- **PROVIDED PASSAGE**:

____

TOPICS
TOPICS
RAND study says U.S. lacks resources to defeat insurgencies
The federal government needs to invest an additional $20 billion to $30 billion annually to develop a "more complete and balanced set of capabilities" for the types of counterinsurgency operations the United States and allies are conducting in Iraq and Afghanistan, according to a report released Monday by RAND Corp.
The study, titled "War By Other Means," argues that U.S. civilian and military agencies lack the necessary equipment, organizations and investment priorities to contain, weaken and overcome insurgencies. The report also criticizes the military for failing to change plans and priorities to focus on defeating insurgencies rather than combating state enemies.
"Major threats, crises, or wars usually precipitate changes in national defense capabilities -- e.g., the airplane, the tank, radar, atomic weapons," according to the report. "Not this one." Aside from funding increases for the military's special operations forces -- whose accounts have grown from 1 percent to 2 percent of the Pentagon's total budget -- there has been "no substantial change in military investment priorities" since the Sept. 11, 2001, terrorist attacks, the report states.
Meanwhile, despite the common perception that civil capabilities are as important to counterinsurgency operations as military power, increases in the State Department's budget have been "dwarfed" by massive increases in Defense Department spending, the report states. "If Islamic insurgency is the gravest threat to the United States and its interests in the near to middle term, and if countering this insurgency requires a broad and balanced array of capabilities, the grim implication is that the United States is ill equipped to counter the gravest threat it faces," according to the study. "Therefore, it must invest to correct its [counter-insurgency] deficiencies and imbalances." The study, which suggests significantly reducing the reliance on large-scale U.S. military power in the Muslim world, recommends focusing on developing civilian capabilities aimed at undermining the appeal of insurgents, expanding information technology, and relying on "competent, legitimate and appropriate" local security forces.
The report highlights 13 high-priority areas for the United States to focus its efforts and funding, including expanding public education capacity; using experts to build indigenous justice systems and train local police forces; developing more effective human intelligence operations; and supporting effective local information operations to build the case for the local government.
RAND officials stress in their report that working with allies can help make up for U.S. deficiencies, particularly in areas such as police and constabulary training, public service restoration and reform of the security sector.

____

- **SET PROBLEM A**:
Copy the first block of entries, the stretch from the line containing "This screenshot has height=275, width=366." through the line containing "I will 572,114.", reproducing those lines without any change.

____

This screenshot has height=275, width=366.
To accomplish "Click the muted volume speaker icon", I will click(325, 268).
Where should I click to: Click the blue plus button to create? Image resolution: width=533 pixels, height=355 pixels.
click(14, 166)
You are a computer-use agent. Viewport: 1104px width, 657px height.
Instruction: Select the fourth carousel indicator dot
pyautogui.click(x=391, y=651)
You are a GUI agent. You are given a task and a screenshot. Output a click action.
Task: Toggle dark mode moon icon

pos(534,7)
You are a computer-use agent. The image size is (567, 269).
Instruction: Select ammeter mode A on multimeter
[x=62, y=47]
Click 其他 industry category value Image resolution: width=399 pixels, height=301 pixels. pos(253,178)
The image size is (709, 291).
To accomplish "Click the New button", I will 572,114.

____

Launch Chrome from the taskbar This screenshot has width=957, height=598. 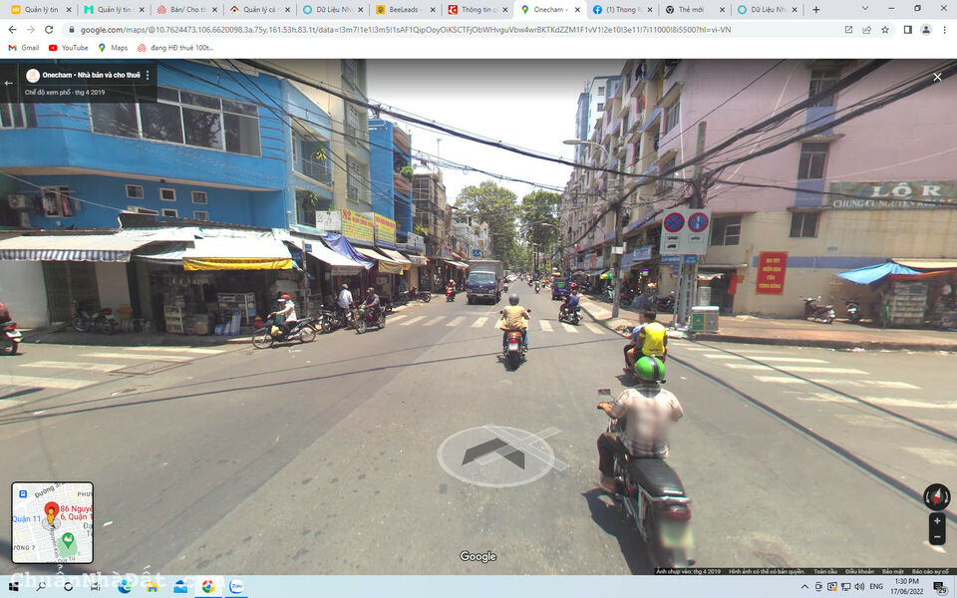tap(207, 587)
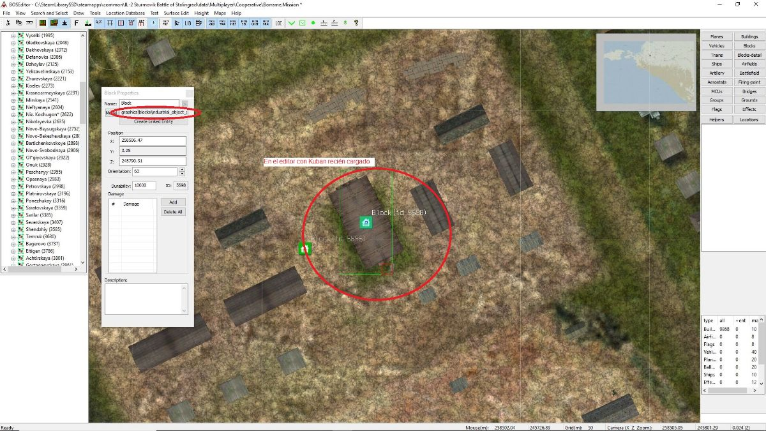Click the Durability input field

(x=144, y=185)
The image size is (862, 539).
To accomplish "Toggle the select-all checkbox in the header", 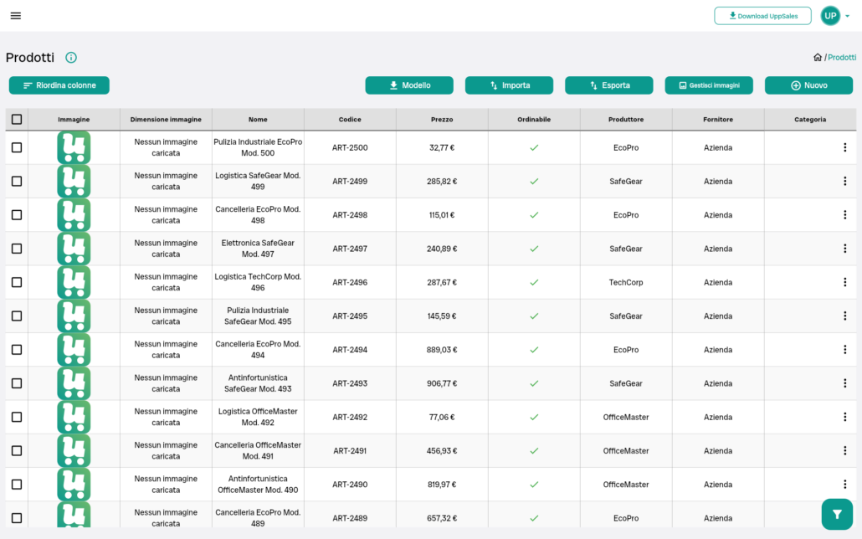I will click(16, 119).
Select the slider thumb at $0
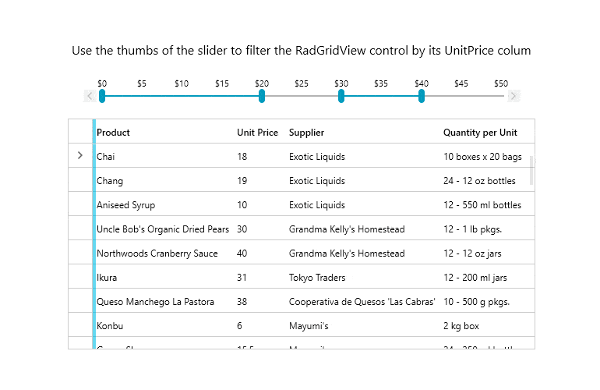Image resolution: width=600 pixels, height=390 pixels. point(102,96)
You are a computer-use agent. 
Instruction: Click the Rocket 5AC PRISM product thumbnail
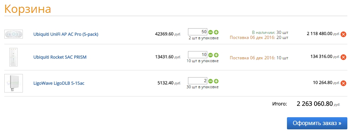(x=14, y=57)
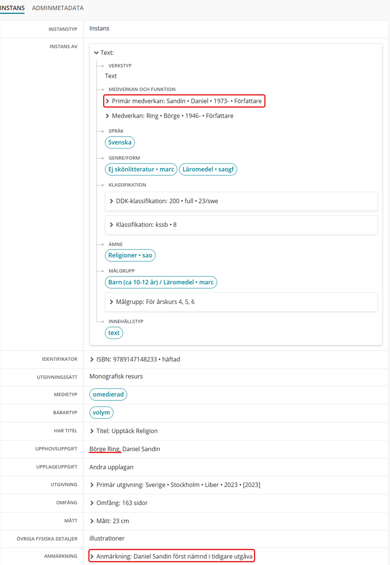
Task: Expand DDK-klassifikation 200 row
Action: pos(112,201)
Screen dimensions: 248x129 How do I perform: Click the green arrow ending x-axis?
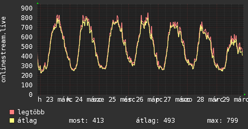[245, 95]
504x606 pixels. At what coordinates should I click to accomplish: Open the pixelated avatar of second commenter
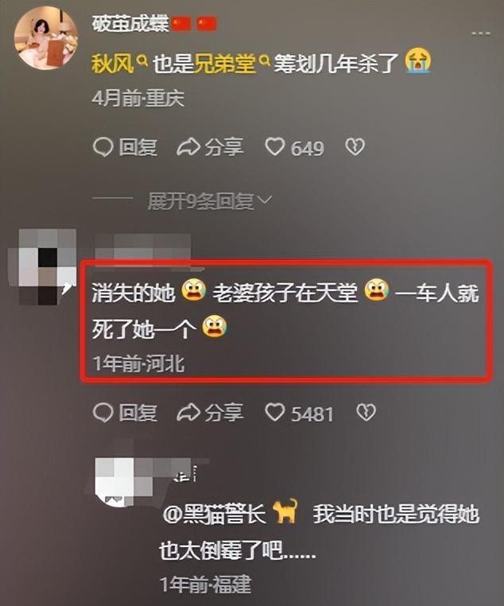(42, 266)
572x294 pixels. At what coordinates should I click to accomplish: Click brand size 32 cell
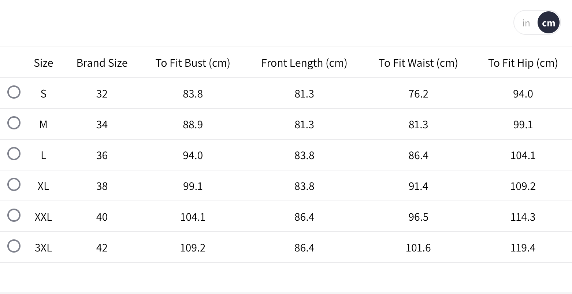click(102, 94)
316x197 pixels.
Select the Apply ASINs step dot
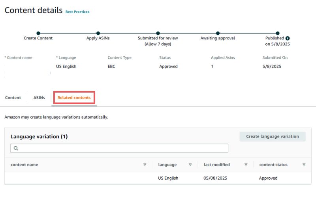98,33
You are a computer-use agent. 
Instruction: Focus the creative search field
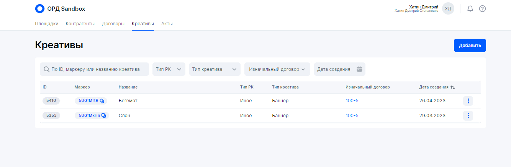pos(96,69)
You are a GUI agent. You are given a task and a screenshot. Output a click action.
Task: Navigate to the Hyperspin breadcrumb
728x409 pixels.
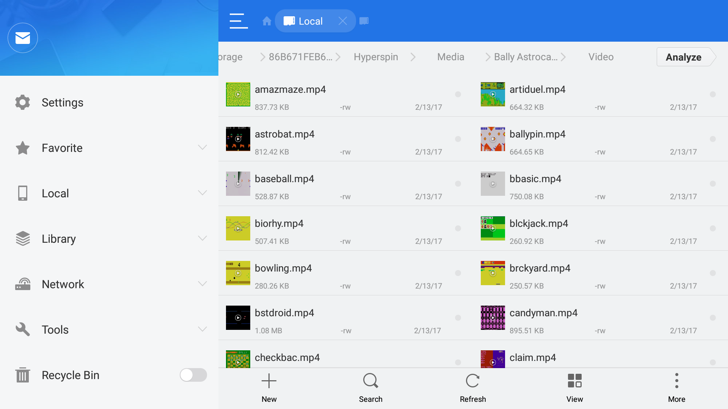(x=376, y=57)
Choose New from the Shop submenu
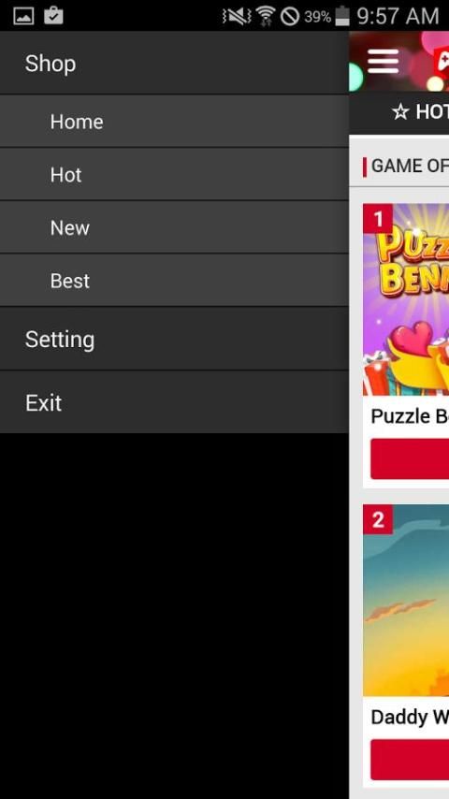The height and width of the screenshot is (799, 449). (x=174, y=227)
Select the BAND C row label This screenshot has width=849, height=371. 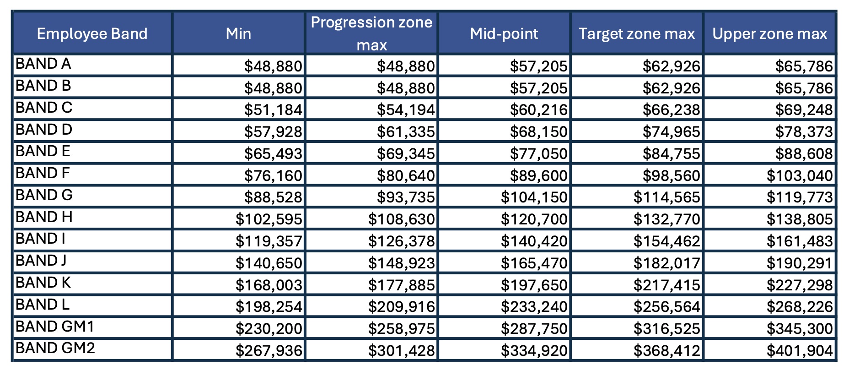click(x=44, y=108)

____

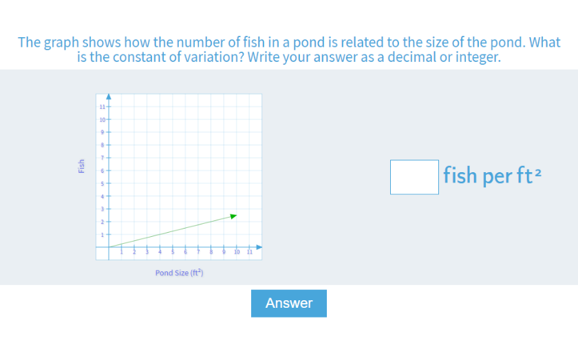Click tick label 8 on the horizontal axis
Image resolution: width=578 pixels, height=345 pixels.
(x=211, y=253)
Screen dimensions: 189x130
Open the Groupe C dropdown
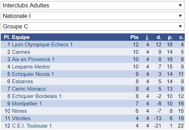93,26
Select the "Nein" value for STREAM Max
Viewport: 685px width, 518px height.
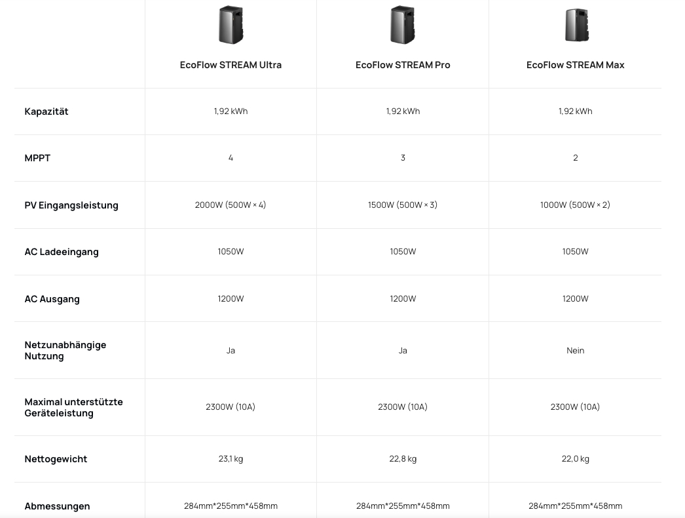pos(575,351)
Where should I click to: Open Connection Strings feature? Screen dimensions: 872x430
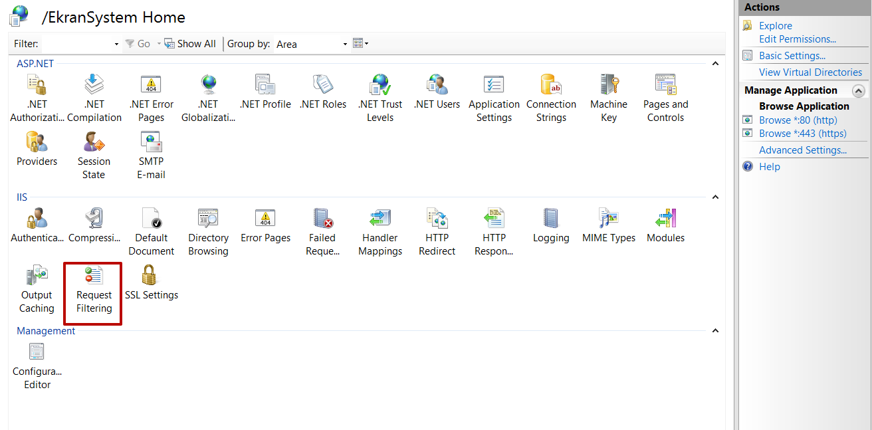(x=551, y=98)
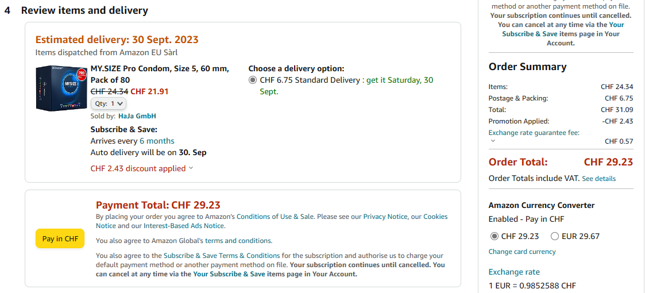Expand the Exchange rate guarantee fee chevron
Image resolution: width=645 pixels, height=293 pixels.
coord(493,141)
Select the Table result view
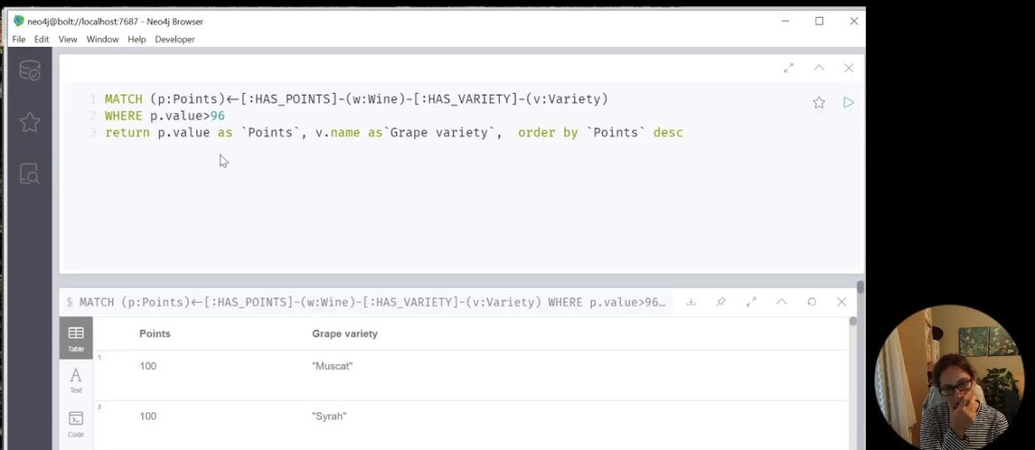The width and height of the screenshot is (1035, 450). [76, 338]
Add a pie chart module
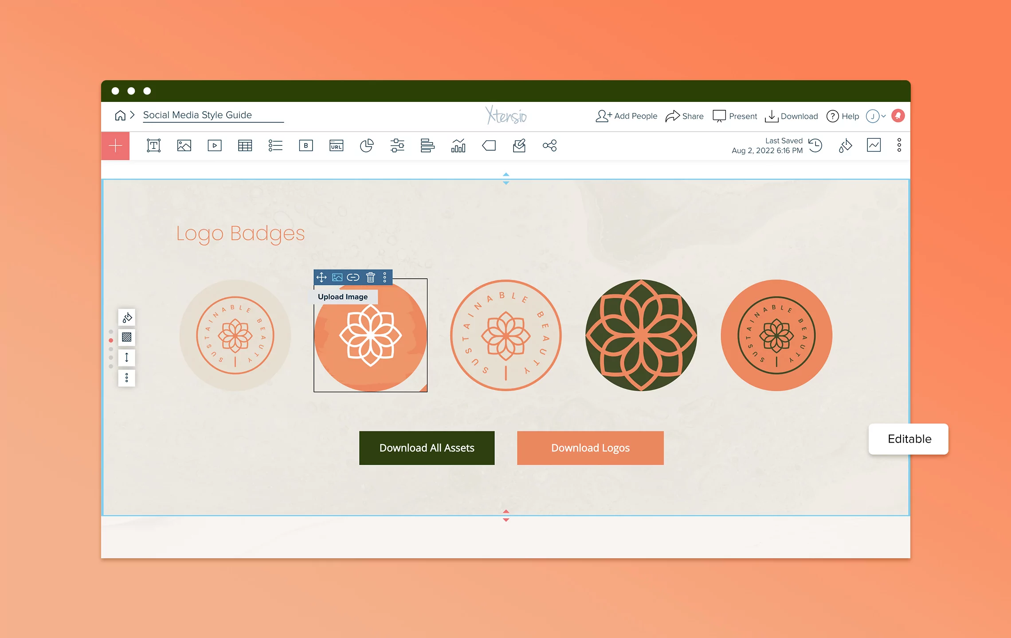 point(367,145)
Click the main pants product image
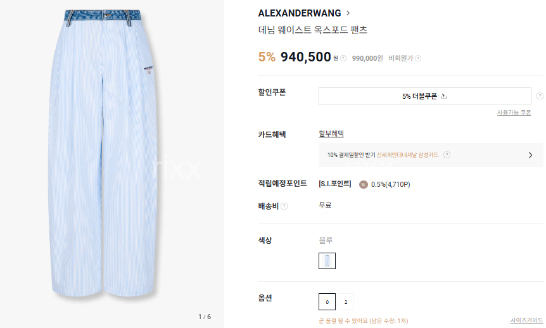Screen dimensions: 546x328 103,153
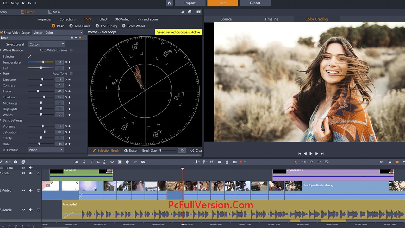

____

- **SET PROBLEM B**:
Translate this sentence from the article on the RAND counterinsurgency study into Spanish: "The report also criticizes the military for failing to change plans and priorities to focus on defeating insurgencies rather than combating state enemies."

- **EXERCISE OUTPUT A**:
This screenshot has height=275, width=366.
To accomplish "Click the muted volume speaker icon", I will click(325, 268).
Where should I click to: Click the blue plus button to create? Image resolution: width=533 pixels, height=355 pixels.
click(14, 166)
You are a computer-use agent. Viewport: 1104px width, 657px height.
Instruction: Select the fourth carousel indicator dot
pyautogui.click(x=391, y=651)
You are a GUI agent. You are given a task and a screenshot. Output a click action.
Task: Toggle dark mode moon icon

pos(534,7)
You are a computer-use agent. The image size is (567, 269).
Instruction: Select ammeter mode A on multimeter
[x=62, y=47]
Click 其他 industry category value Image resolution: width=399 pixels, height=301 pixels. pos(253,178)
The image size is (709, 291).
To accomplish "Click the New button", I will 572,114.

- **EXERCISE OUTPUT B**:
El informe también critica a las fuerzas armadas por no cambiar sus planes y prioridades para centrarse en derrotar las insurgencias en lugar de combatir a enemigos estatales.